Working data:
BEGIN
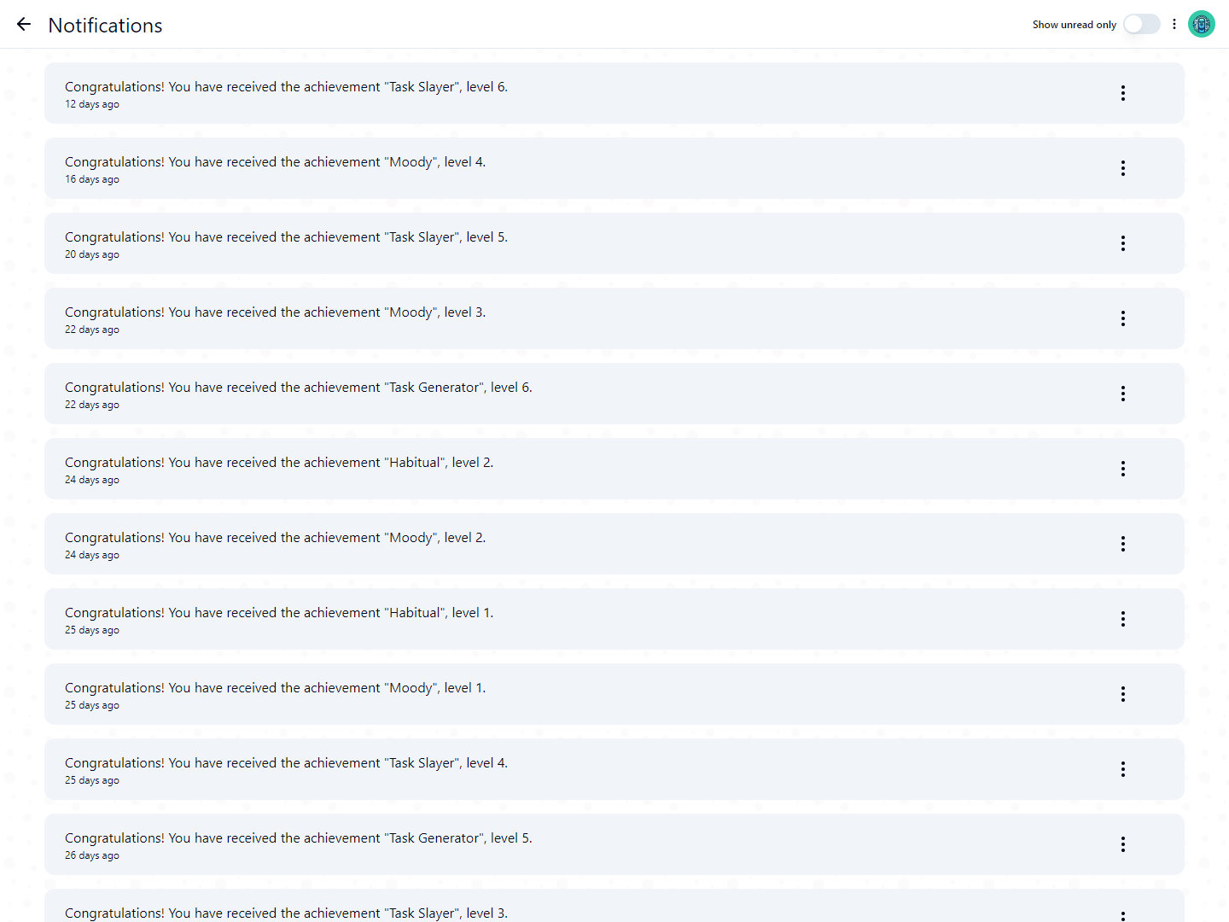Select the Habitual level 1 notification card

[683, 620]
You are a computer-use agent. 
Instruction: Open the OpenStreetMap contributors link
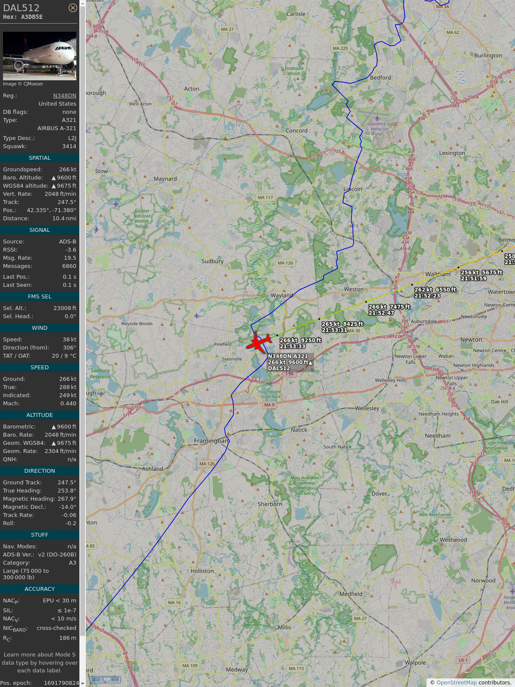pos(457,683)
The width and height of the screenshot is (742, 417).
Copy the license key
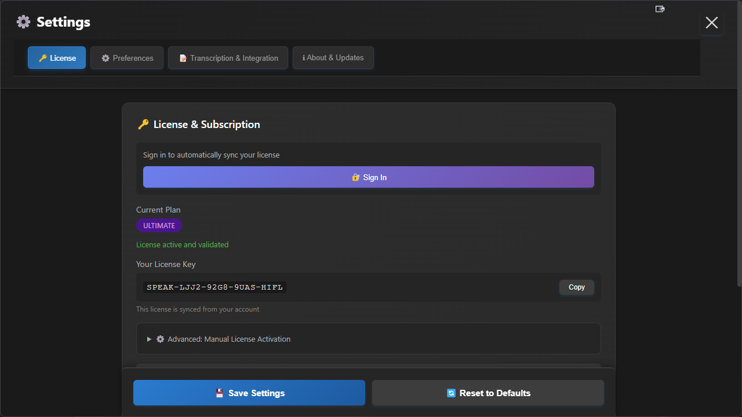(x=576, y=287)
END
Exercise: Every line between the one containing "You are a computer-use agent." and the last line of the data above, both included, should be copied exactly, but not the pictures.

Reply to the task:
You are a computer-use agent. 
Instruction: Open the OpenStreetMap contributors link
pos(457,683)
The width and height of the screenshot is (742, 417).
Copy the license key
(x=576, y=287)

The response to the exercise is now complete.